Gracias

2.1K 241 24
                                    

"Shania Gracia!"

Hening. Semua mata tertuju pada seorang gadis kecil yang duduk di pojok terjauh ruangan. Dia merasa terintimidasi dengan semua tatapan yang mengarah pada dirinya. Dia harap dia dapat bersembunyi di dalam sebuah lubang. Dia tidak terbiasa dan tidak akan pernah terbiasa dengan tatapan orang-orang padanya.

"Shania Gracia! Jawab kalau saya memanggil nama kamu!"

Inilah masalahnya. Dia tidak mau bicara. Guru-gurunya sudah berusaha untuk membuatnya bicara tapi dia tetap tidak mau. Dia tidak akan menjawab apapun. Gracia perlahan mengangkat tangannya untuk memberitahu sang guru bahwa dirinya ada disini. Gurunya mendesah. Sudah satu tahun berlalu sejak gadis itu masuk ke sekolah ini tapi tidak ada seorangpun yang pernah mendengar suara Gracia.

"Gracia, temui saya setelah kelas selesai."

Perlahan, Gracia menganggukkan kepalanya. Para guru terkadang frustasi dengan responnya di dalam kelas. Bahkan terkadang mereka tidak dapat mengetahui apa yang ada didalam kepala gadis itu. Gracia berbeda dengan anak-anak lainnya yang pernah mereka tangani. Ada sebuah rumor mengatakan bahwa tidak ada seorangpun pernah mendengar suara Gracia. Bahkan para dokter tidak tahu apa yang salah dengan gadis itu. Dia menolak untuk bicara. Mereka bilang dia memiliki semacam masalah internal. Anak-anak dirumah asuh selalu memprotes kurangnya komunikasi sosial dari Gracia.

"Oke tolong buka buku kalian halaman 38. Kita akan mulai kelas sekarang."

...

"Shania Gracia. Apa kamu tau kenapa saya memanggilmu kesini?"

Gracia tidak menjawab namun tetap memfokuskan matanya pada jari-jari tangannya. Sangalah mengesalkan bagi semua orang ketika mereka selalu diacuhkan setiap saat. Gurunya mendesah.

"Kamu tau kalau kamu sedang tidak baik saat ini Gracia. Nilai-nilaimu menurun dengan drastis. Saya harus memberikan raportmu kepada pengasuhmu. Tapi saya benar-benar harus tau apa yang sedang mengganggu kamu saat ini?"

Gadis itu menggelengkan kepalanya. Satu-satunya respon yang akan di dapatkan orang-orang dari dirinya hanyalah gelengan kepala atau anggukan. Hanya itu. Tidak ada yang lain.

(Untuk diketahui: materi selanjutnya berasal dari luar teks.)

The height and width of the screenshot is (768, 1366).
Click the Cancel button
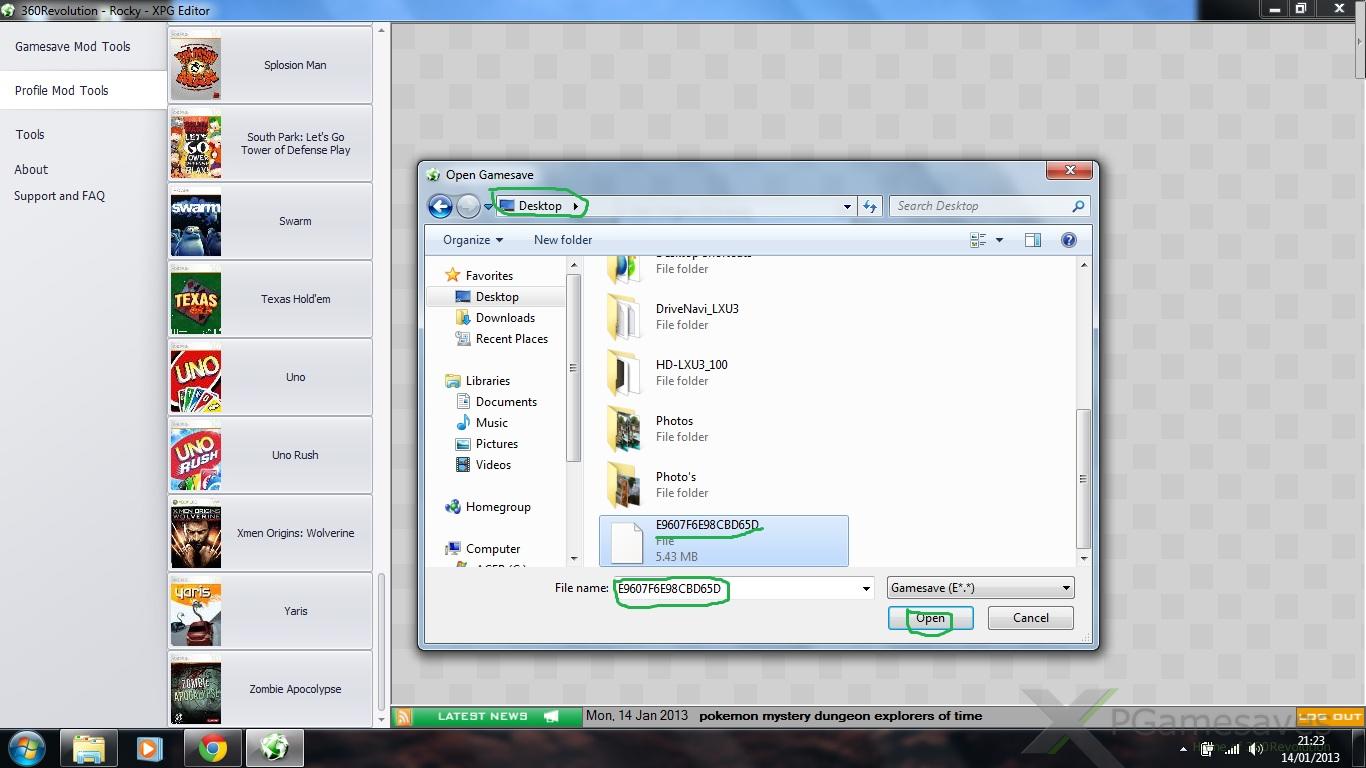pos(1030,618)

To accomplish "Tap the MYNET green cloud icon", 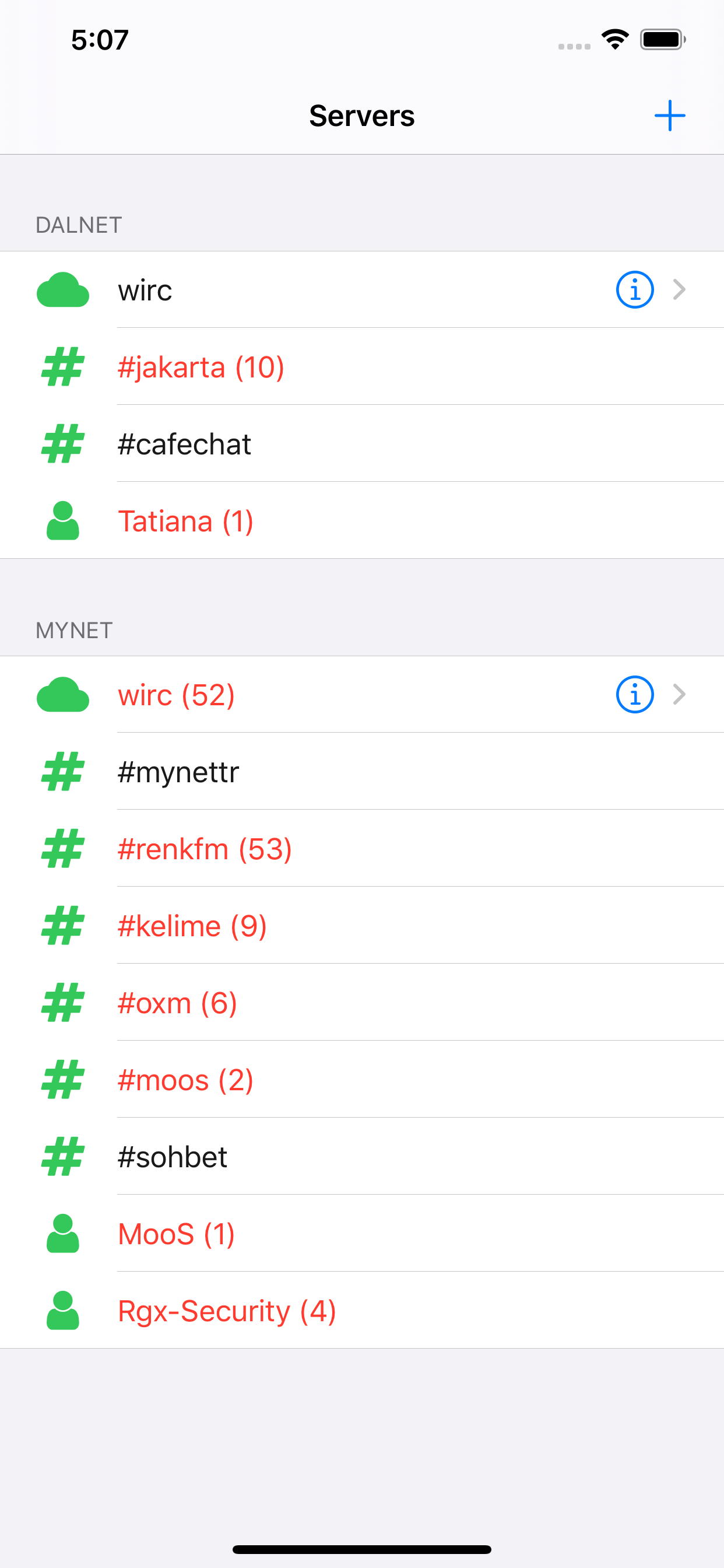I will 63,695.
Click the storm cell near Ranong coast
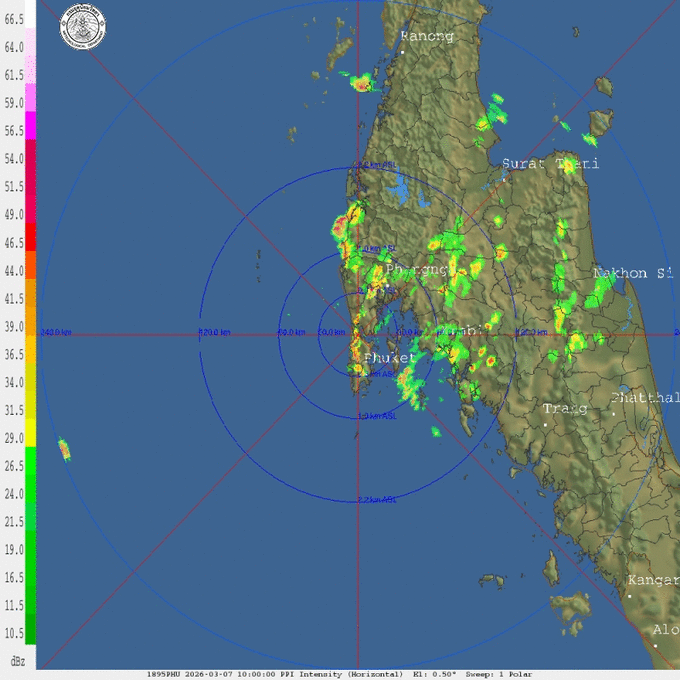 pyautogui.click(x=361, y=84)
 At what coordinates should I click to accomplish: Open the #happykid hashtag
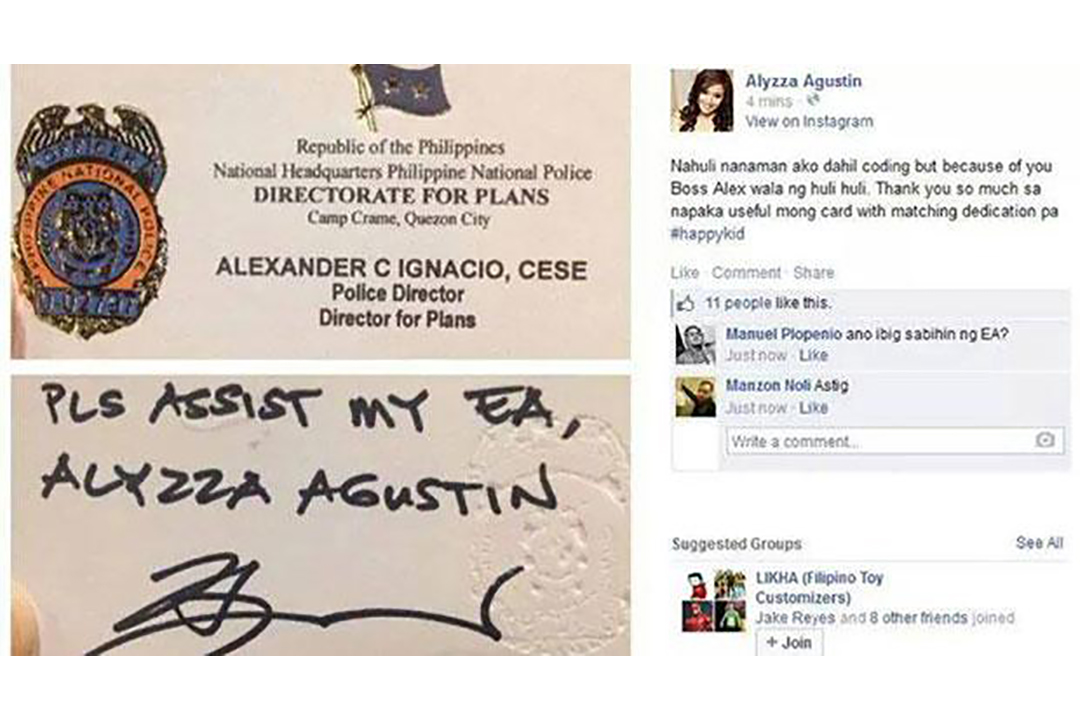[x=707, y=234]
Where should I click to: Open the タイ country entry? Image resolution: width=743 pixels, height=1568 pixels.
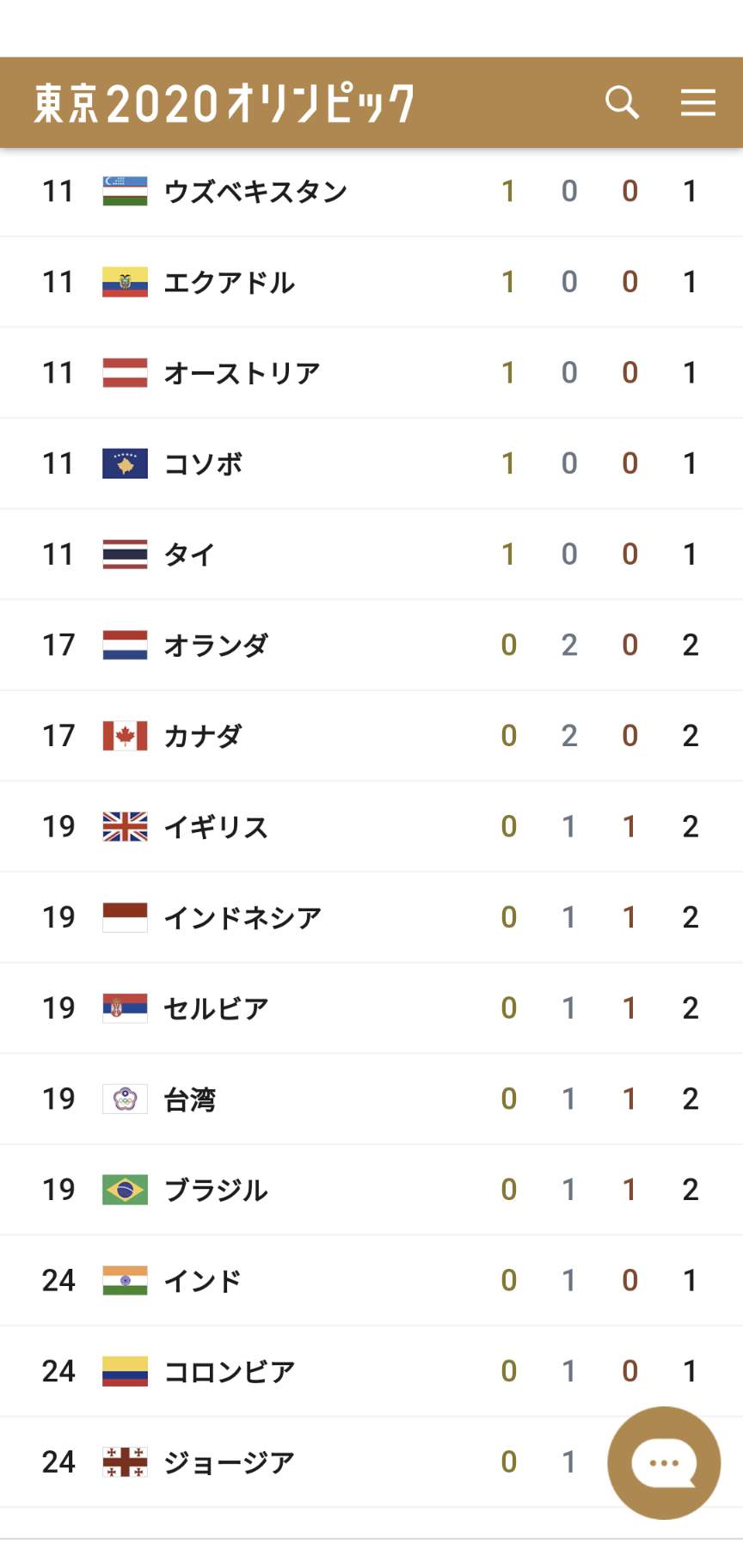pyautogui.click(x=372, y=554)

"Gracia, kamu harus mengatakan masalahmu pada saya. Kalau kamu tidak mau maka saya tidak bisa membantu kamu."

Gracia mengangkat wajahnya dan tidak mengatakan apapun selain menatap gurunya. Betapa dia berharap orang-orang mengetahui betapa menakutkan bagi dirinya untuk berbicara dengan orang lain. Dia tidak pernah bicara sejak kejadian itu. Sangat menyeramkan bagi dirinya harus menghadapi orang-orang dan bicara. Dia tidak bisa melakukannya. Sangat mengerikan.

"Saya rasa kamu tidak akan bicara. Baiklah, kamu boleh pergi sekarang."

Gracia berdiri dan membungkuk pada gurunya. Gadis itu memberinya tatapan meminta maaf sebelum pergi meninggalkan ruangan. Gurunya melihat Gracia menghilang di belokan.

"What am I going to do with you?"

...

Gracia berjalan di trotoar. Dia yakin kalau saat ini, pengasuhnya telah mengetahui tentang nilai-nilainya yang menurun. Dia belum siap untuk menemui mereka. Dia merasa bahwa dirinya adalah sebuah kekecewaan. Betapa dia berharap dia memiliki orangtuanya bersamanya untuk mengatakan padanya kalau tidak masalah nilainya menurun. Tapi itu hanyalah harapannya. Ibunya berada jauh dari dirinya. Satu-satunya cara dia mengetahui bahwa ibunya masih hidup adalah ketika dia mengecek rekening bank-nya. Ibunya selalu mengirimkan uang setiap bulannya. Begitulah caranya dia melacak wanita itu. Gracia terus saja berjalan sampai dia tiba di sebuah taman. Duduk disalah satu bangku disana, dia mengeluarkan laptopnya dan menyalakannya. Terdapat wifi dari cafe di dekat situ dan dia mengetahui passwordnya jadi dia sering menggunakannya.